One megatower, known as One Manhattan Square, has already been completed hard by the Manhattan Bridge. The developers of the 72-story building have reportedly had difficulty finding buyers for its units.

The L.S.R.D.’s foes proudly note they have stood up to the political powers that be and delayed the project so far. The ultimate solution, though, they say, would be the adoption of the Chinatown Working Group Plan, which would extend zoning protections, like those in the East Village, southward to Two Bridges.

“We have stood up to our councilmember, our Council speaker and our borough president when they filed a phony lawsuit, which seeks to approve the towers through another process and actually undermined our chances at victory in the court,” the opponents said in their press release. “We have stood up to Mayor de Blasio and his displacement agenda funded by these developers.
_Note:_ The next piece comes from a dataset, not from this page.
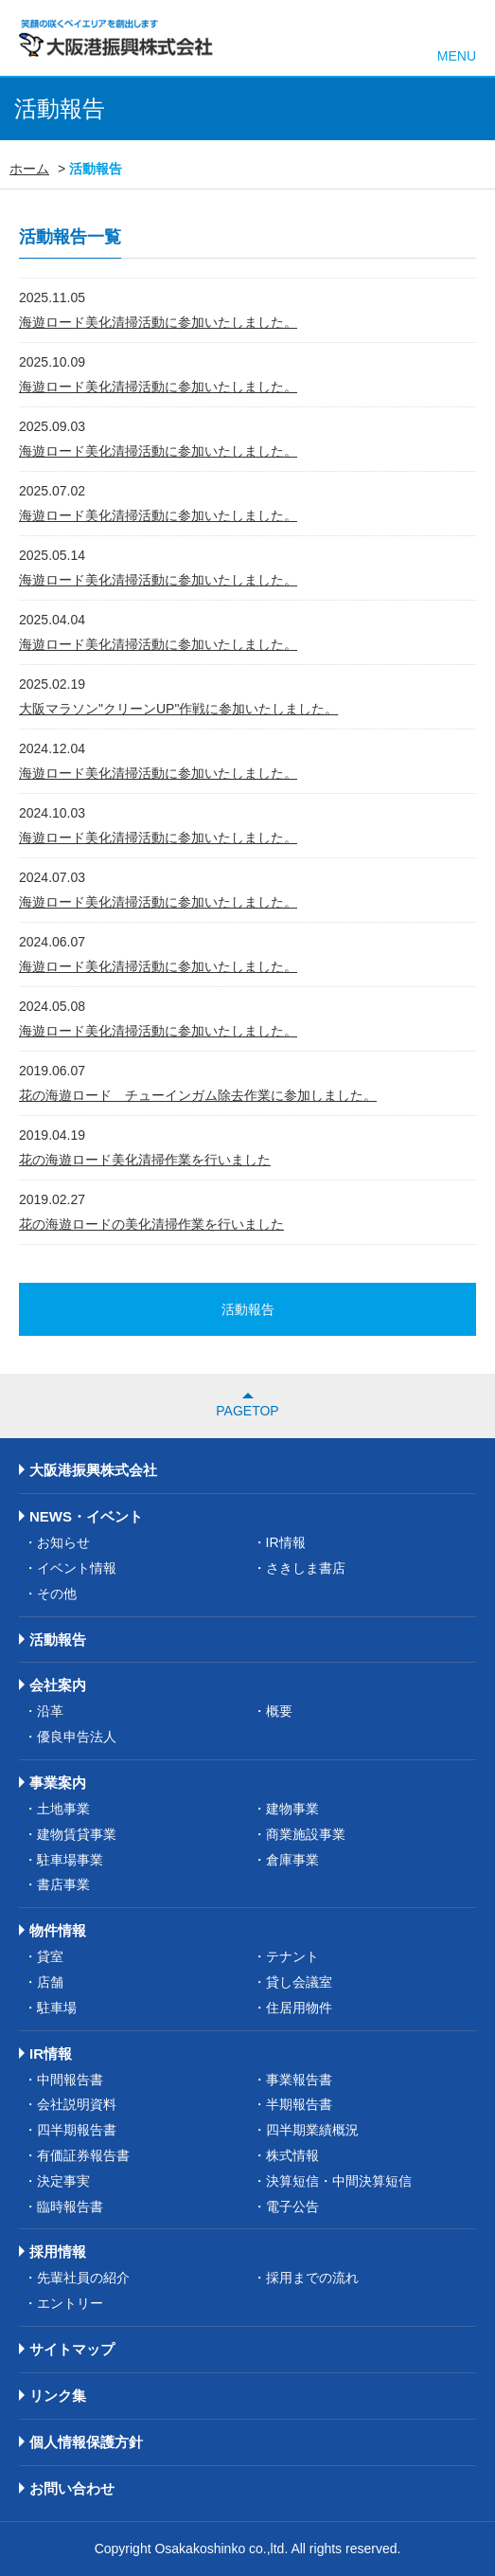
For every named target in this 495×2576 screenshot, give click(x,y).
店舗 (50, 1982)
We have stood up to groups that try to divide the community with misinformation.

“Our strategy to stop the towers has never singularly relied on the court, because we do not expect the city to stand up to developers. Our victories in delaying the towers have been won by the thousands of people we have done outreach to and brought into our fight.

“The community gathered over 5,000 signatures not just in support of our lawsuit, but in support of the immediate passage of the entire Chinatown Working Group Plan. The Lower East Side and Chinatown deserve the protection granted to the East Village, and now this demand is even more urgent as we see the passage of the Chinatown Working Group Plan as the only way to stop these towers — and all future towers that might cause displacement — permanently.

“We are currently exploring our next steps for legal action, but every day we continue to organize and fight against displacement and for the full [Chinatown Working Group] plan.”

Tuesday’s ruling also affected a second community lawsuit against the Two Bridges projects, filed by Tenants United Fighting for Lower East Side (TUFF-LES). Like the LESON suit, it argued that the L.S.R.D. did not go through the proper environmental reviews and violates zoning.